- **Given passage**:

:::::

Concrete is everywhere, but it's not exactly known for being eco-friendly. So, what happens when you mix it with materials like hemp, flax, or even seaweed? A recent review set out to answer that question by looking at how biobased materials affect the strength, durability, and insulation properties of concrete.
Study: A Review—Durability, Mechanical and Hygrothermal Behavior of Building Materials Incorporating Biomass. Image Credit: Luis Echeverri Urrea/Shutterstock.com
The study, published in Eng, examines the performance of concrete blends that use various natural fibers and binders, from traditional cement to lime and even soil-based mixes.
Why Biobased Materials Are Getting Attention
Natural, plant-based materials are catching on in construction for a few good reasons. They’re renewable, often low-cost, and come with a set of handy properties—like decent strength, good insulation, and the ability to regulate moisture. Hemp and flax are among the most common, but others like jute, kenaf, sisal, and even algae are being tested, too.
The appeal goes beyond sustainability. These fibers can improve how concrete behaves, from making it lighter to enhancing its ability to hold or repel water, depending on the need.
But not every natural material is a good fit. Green algae, for example, can release hydrogen sulfide gas—not something you want in a building material. On the flip side, red algae can be used in standard cement mixes, while brown seaweed works better in earth- or clay-based blends. These marine materials can improve moisture and temperature control, but they also tend to reduce the strength of the mix.

:::::

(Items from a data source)

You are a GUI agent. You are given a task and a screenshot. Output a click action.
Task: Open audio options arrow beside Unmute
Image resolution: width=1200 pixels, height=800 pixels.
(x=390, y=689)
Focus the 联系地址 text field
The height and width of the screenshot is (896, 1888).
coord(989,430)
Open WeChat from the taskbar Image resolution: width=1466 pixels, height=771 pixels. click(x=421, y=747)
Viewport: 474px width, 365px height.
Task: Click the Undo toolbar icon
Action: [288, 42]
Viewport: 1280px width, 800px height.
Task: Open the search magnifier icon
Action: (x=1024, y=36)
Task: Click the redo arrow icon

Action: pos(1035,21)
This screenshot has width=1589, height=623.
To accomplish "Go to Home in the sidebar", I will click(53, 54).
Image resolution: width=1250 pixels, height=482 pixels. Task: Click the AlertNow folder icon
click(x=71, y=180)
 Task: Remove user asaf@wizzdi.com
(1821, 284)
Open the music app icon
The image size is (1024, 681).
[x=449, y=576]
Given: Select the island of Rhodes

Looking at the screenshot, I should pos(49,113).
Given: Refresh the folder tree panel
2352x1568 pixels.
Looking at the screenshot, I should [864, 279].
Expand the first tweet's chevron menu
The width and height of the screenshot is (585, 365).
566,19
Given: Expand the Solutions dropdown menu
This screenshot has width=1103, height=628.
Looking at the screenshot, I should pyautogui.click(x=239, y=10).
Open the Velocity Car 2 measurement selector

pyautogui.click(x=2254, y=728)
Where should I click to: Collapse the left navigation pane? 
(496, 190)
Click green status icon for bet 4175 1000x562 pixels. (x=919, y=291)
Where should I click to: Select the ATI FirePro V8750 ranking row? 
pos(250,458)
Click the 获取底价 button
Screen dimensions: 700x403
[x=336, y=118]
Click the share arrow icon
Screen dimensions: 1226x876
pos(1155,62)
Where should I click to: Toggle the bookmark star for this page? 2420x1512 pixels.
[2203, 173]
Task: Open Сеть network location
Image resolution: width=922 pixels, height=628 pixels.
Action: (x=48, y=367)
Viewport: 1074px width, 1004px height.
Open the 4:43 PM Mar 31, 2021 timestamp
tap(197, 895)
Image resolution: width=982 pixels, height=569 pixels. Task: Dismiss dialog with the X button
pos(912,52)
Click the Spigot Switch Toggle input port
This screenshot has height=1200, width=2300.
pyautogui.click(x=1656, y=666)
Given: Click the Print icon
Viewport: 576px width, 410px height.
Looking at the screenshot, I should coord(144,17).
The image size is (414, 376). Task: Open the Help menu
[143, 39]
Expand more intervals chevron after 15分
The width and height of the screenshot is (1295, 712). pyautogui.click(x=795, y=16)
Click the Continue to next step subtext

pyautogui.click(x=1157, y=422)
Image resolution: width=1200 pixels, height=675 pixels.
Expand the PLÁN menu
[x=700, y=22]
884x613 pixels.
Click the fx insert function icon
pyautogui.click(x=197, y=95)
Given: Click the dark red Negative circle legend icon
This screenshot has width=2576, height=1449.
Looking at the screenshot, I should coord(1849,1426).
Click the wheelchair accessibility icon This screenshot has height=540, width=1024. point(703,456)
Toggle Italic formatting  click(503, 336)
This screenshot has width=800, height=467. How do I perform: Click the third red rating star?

:::::

- **Exercise requirements**: Repeat word for word the stretch of the passage on biobased concrete from "Study: A Review—Durability, Mechanical" through "being tested, too.".

- **Response**:
Study: A Review—Durability, Mechanical and Hygrothermal Behavior of Building Materials Incorporating Biomass. Image Credit: Luis Echeverri Urrea/Shutterstock.com
The study, published in Eng, examines the performance of concrete blends that use various natural fibers and binders, from traditional cement to lime and even soil-based mixes.
Why Biobased Materials Are Getting Attention
Natural, plant-based materials are catching on in construction for a few good reasons. They’re renewable, often low-cost, and come with a set of handy properties—like decent strength, good insulation, and the ability to regulate moisture. Hemp and flax are among the most common, but others like jute, kenaf, sisal, and even algae are being tested, too.